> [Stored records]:

*** Block opens ***

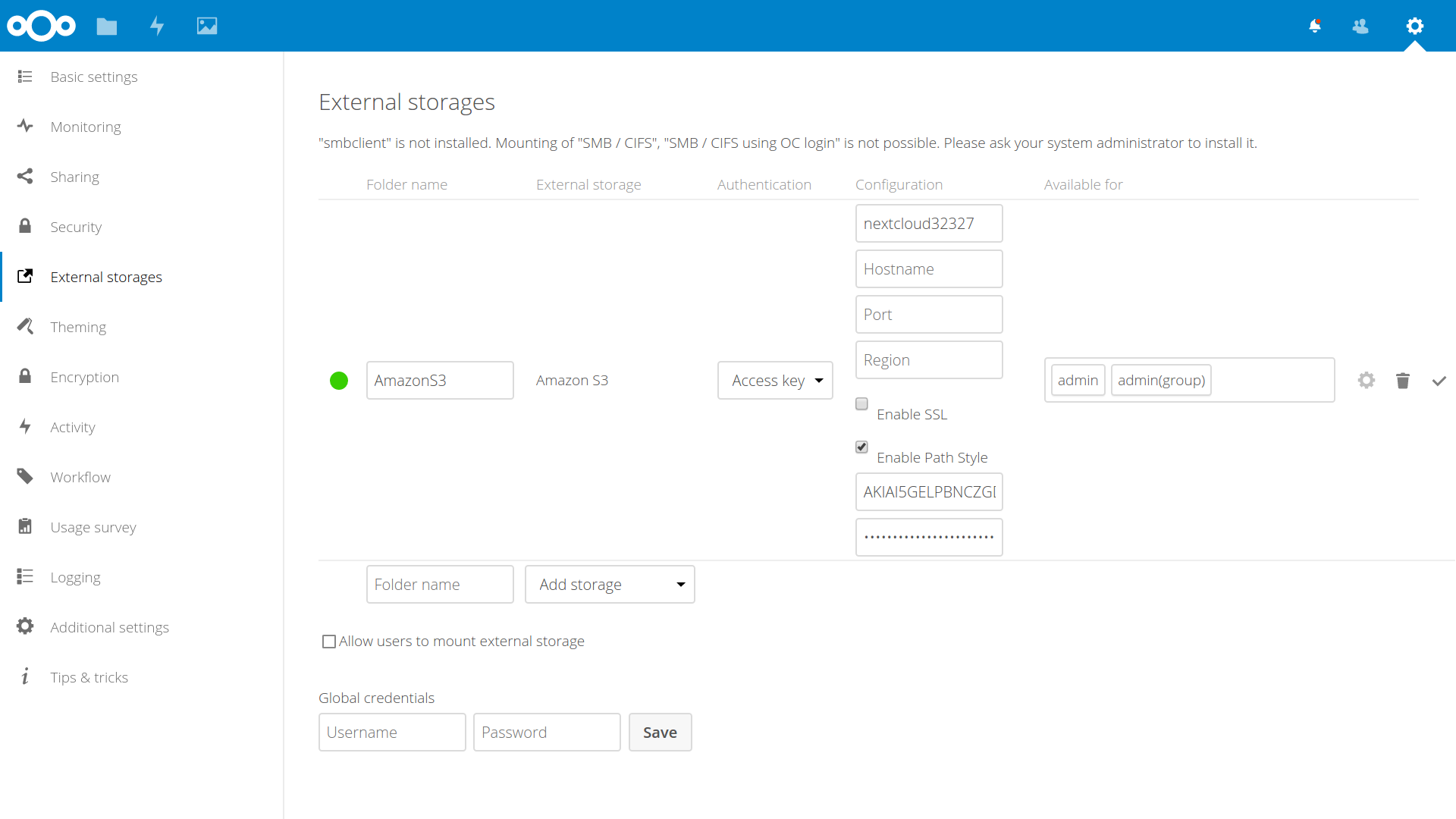Click the Save button for global credentials
The height and width of the screenshot is (819, 1456).
pos(660,733)
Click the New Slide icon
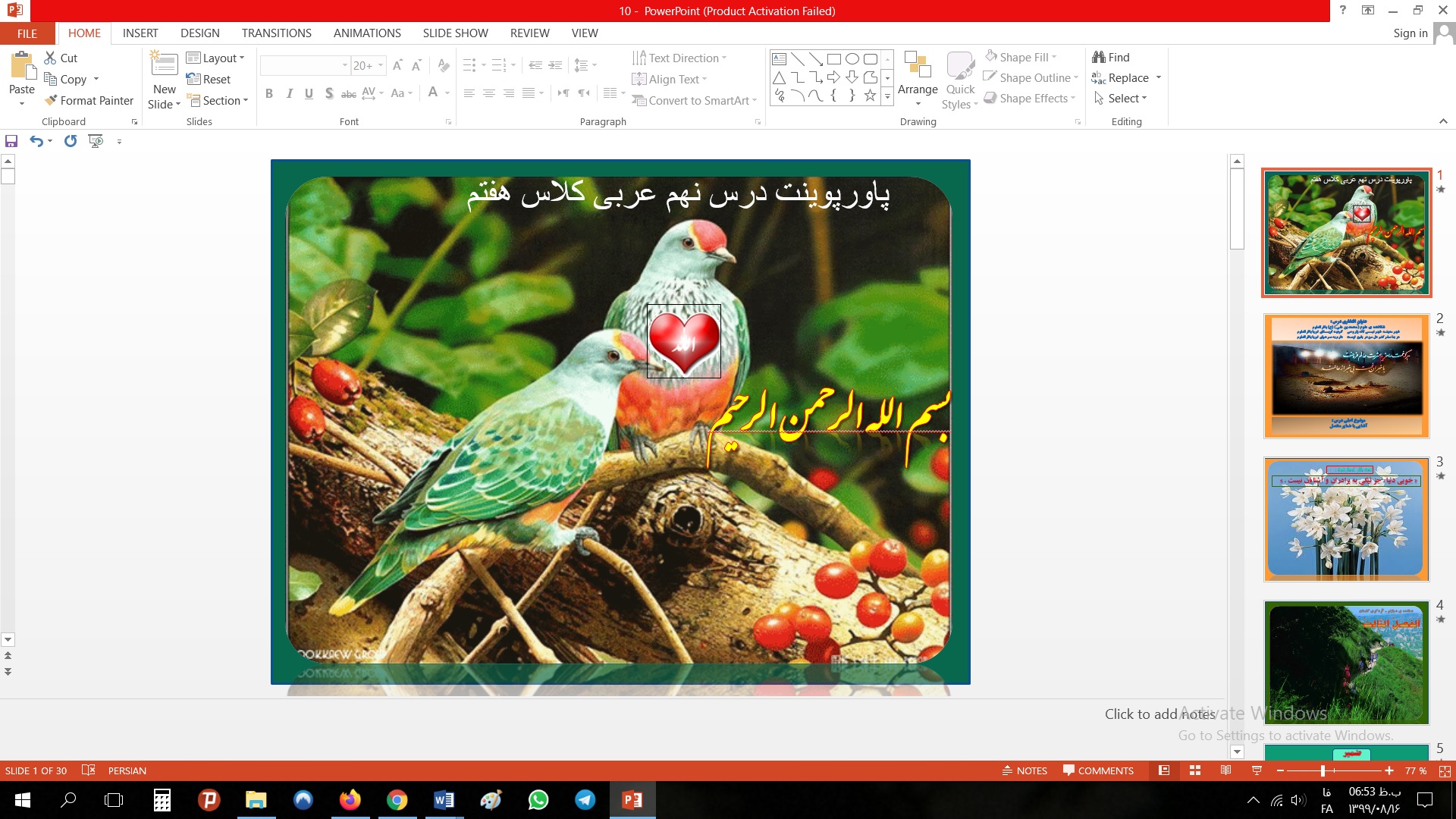1456x819 pixels. [x=164, y=64]
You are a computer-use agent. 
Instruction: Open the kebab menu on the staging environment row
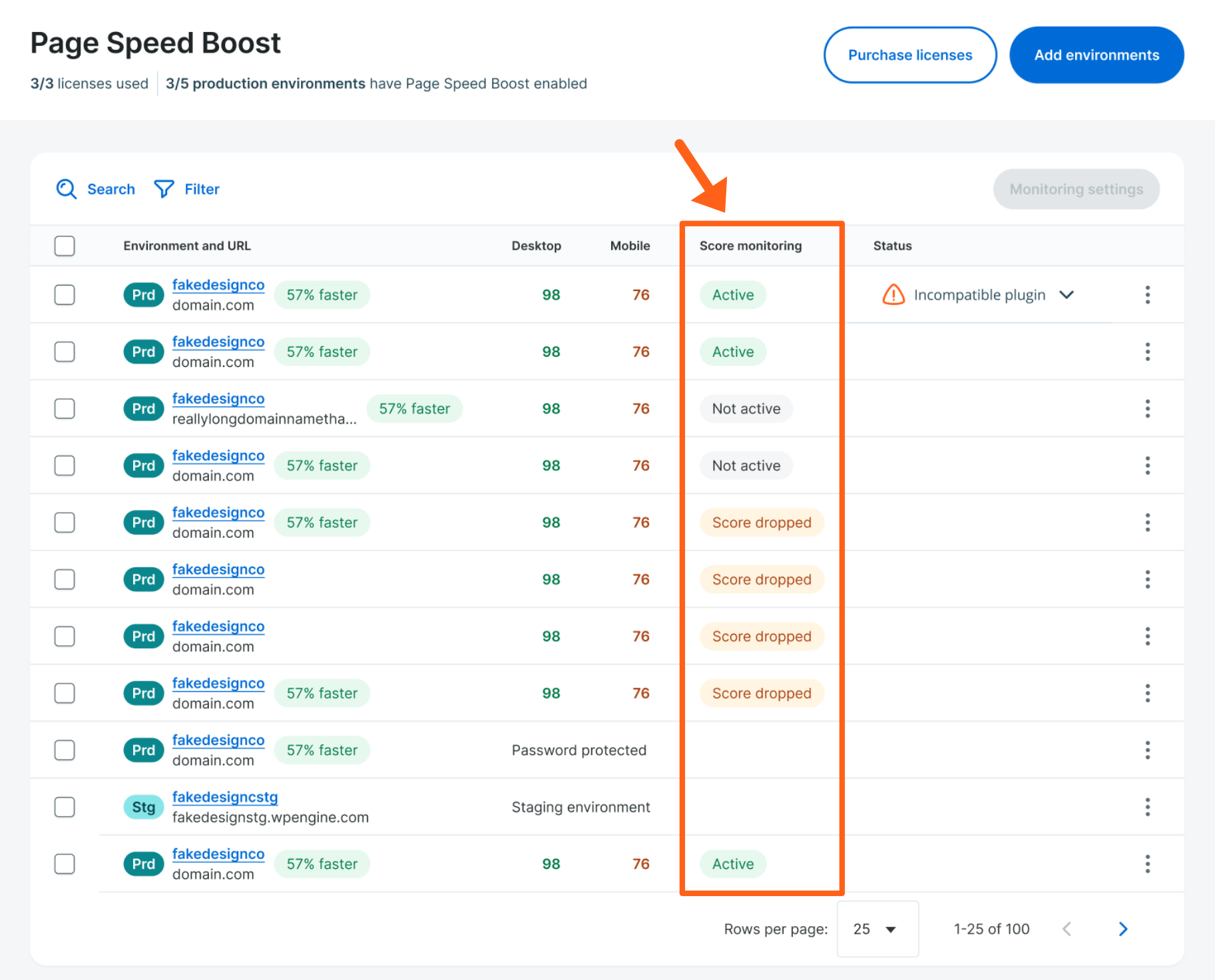(1148, 807)
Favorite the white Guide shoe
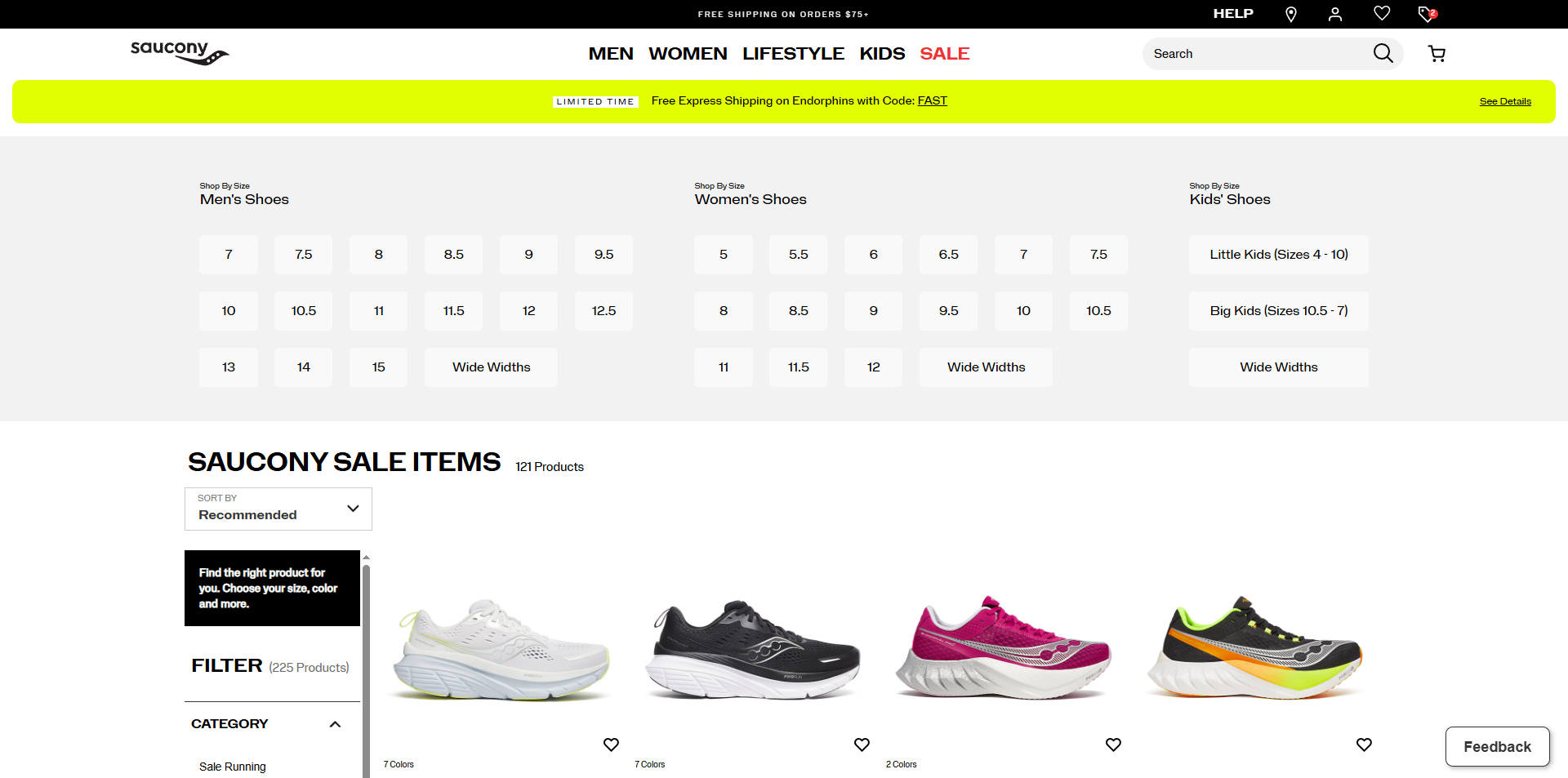Viewport: 1568px width, 778px height. pyautogui.click(x=611, y=744)
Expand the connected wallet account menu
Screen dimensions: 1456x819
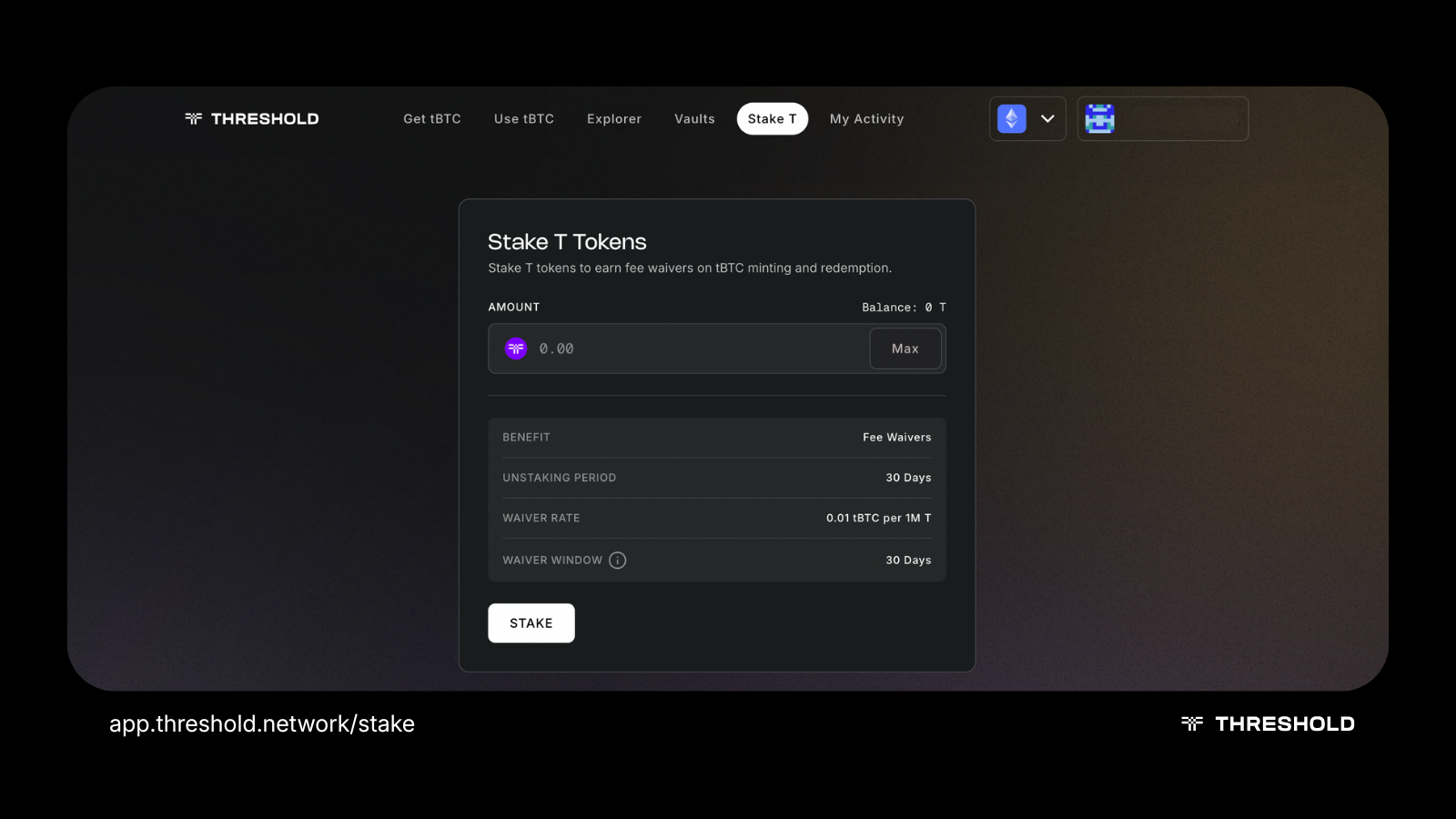click(x=1163, y=118)
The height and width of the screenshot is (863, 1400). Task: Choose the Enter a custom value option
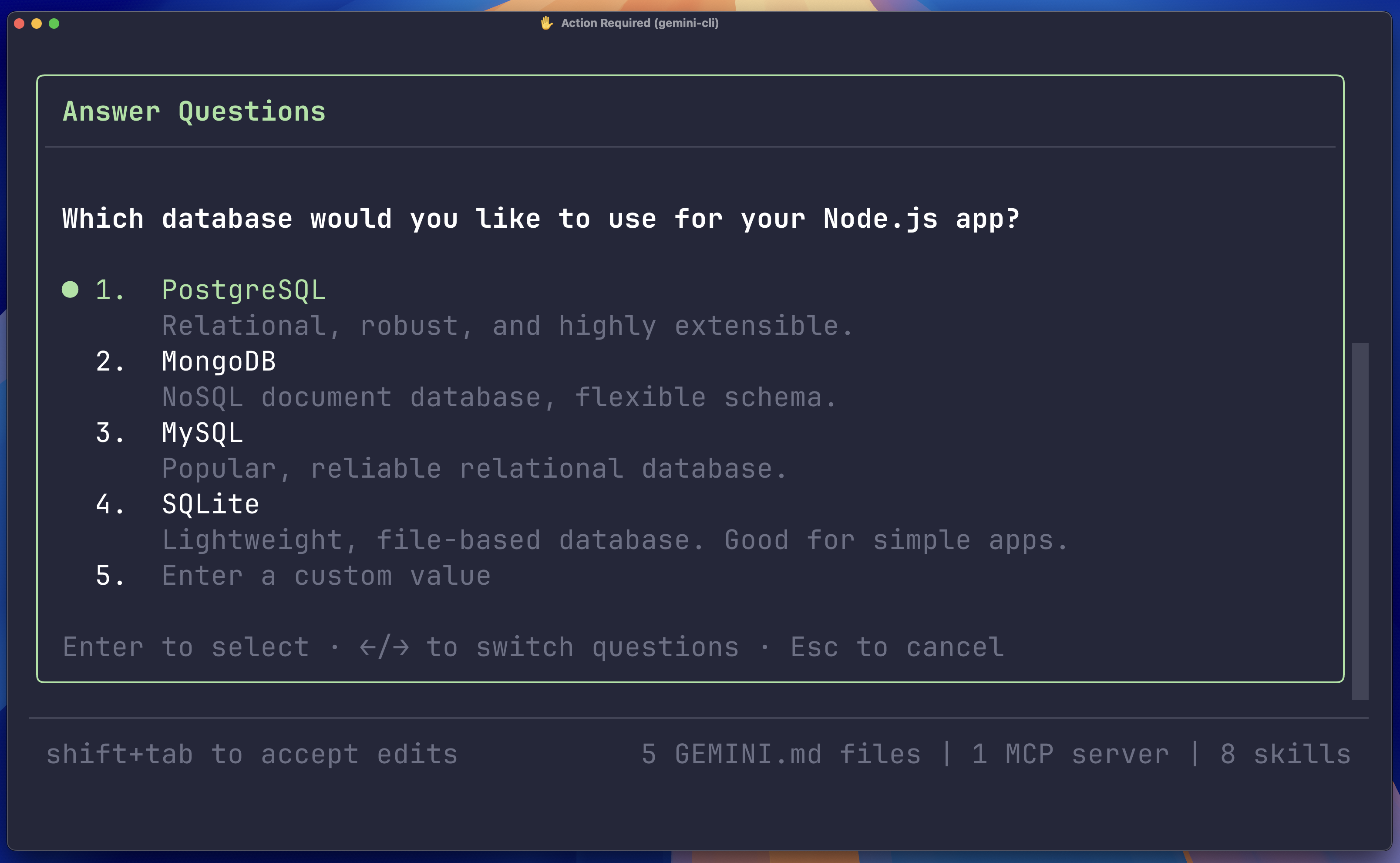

*** Block closes ***

> [Required work]: Take the line that contains "Click the New Slide icon" and every line after it down to the last line of the entries above, and output them exactly, with nothing else and no pictures.

> [Output]:
Click the New Slide icon
1456x819 pixels. [x=164, y=64]
You are a computer-use agent. 
Instruction: Open the kebab menu on the staging environment row
(1148, 807)
Favorite the white Guide shoe
Viewport: 1568px width, 778px height. pyautogui.click(x=611, y=744)
Expand the connected wallet account menu
Screen dimensions: 1456x819
click(x=1163, y=118)
The height and width of the screenshot is (863, 1400). Task: Choose the Enter a custom value option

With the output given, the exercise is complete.